Pour faire face à l'épidémie de fièvre aphteuse qui touche les élevages mauriciens, la Commission de l'océan Indien (COI) a décidé d'importer 20 000 doses de vaccins afin de soutenir les autorités locales.
Le 19 juillet dernier, une alerte a été émise suite à la détection de plusieurs cas sur l'île Rodrigues, entraîne ensuite une rapide propagation à l'île Maurice. Cette maladie animale, bien que généralement non mortelle pour les animaux, représente une grave menace pour l'agriculture de la région.

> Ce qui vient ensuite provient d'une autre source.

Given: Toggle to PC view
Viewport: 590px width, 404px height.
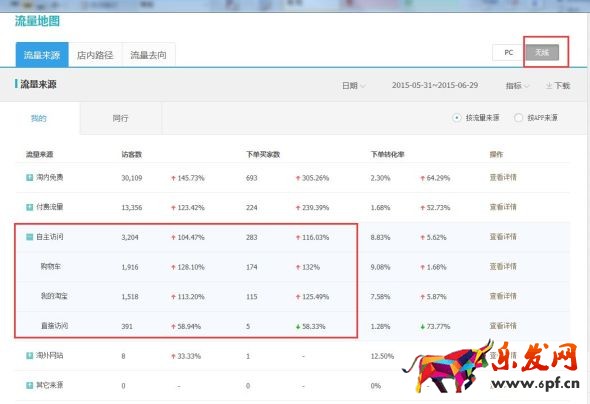Looking at the screenshot, I should tap(508, 52).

Aide substantielle des autorités mauriciennes
La fièvre aphteuse, bien qu'inoffensive pour l'homme, est une maladie contagieuse qui touche principalement les bovins, les porcins, et d'autres animaux d'élevage. Elle a un impact économique important, ce qui nécessite une action concertée tant à l'échelle nationale qu'internationale.

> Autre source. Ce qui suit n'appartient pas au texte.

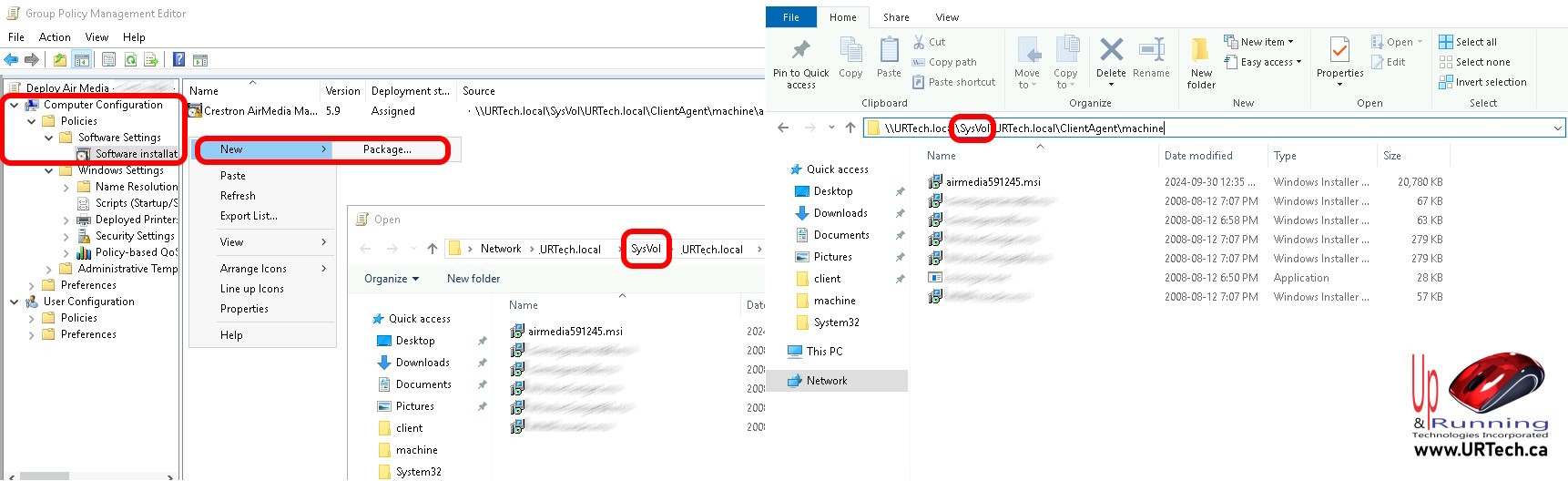Click the Delete icon in the ribbon
1568x481 pixels.
tap(1111, 51)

Dans le but d'endiguer cette épidémie, la COI a importé 20 000 doses de vaccins en provenance du Botswana, pour un coût total de 34 000 euros. En parallèle, 19 000 bagues ont été fournies pour identifier les animaux vaccinés. De plus, la mobilisation de 10 vétérinaires malgaches a été orchestrée pour soutenir les équipes de vaccination locales.
Une coordination régionale efficace
Cette aide de la COI, facilitée par le soutien de l'Agence française de développement (AFD), est le fruit d'une collaboration étroite avec le ministère de l'Industrie agricole et de la Sécurité alimentaire. Comme l'a précisé Madi Hamada, Secrétaire général de la COI, cet effort illustre l'importance d'une coopération régionale et d'un réseau de surveillance épidémiologique tel que SEGA, qui favorise une réponse rapide et coordonnée aux crises épidémiques.
En outre, la COI a pris des mesures actives en envoyant des prélèvements de souches infectieuses au laboratoire de l'ANSES en France pour identifier le virus responsable de l'épidémie. Face à la menace de répercussions économiques et sanitaires liées à la propagation de la maladie, la Douane française a déjà mis en place des restrictions sur l'importation de viande et de produits d'origine animale provenant de l'île Maurice et Rodrigues, afin de protéger l'Union Européenne.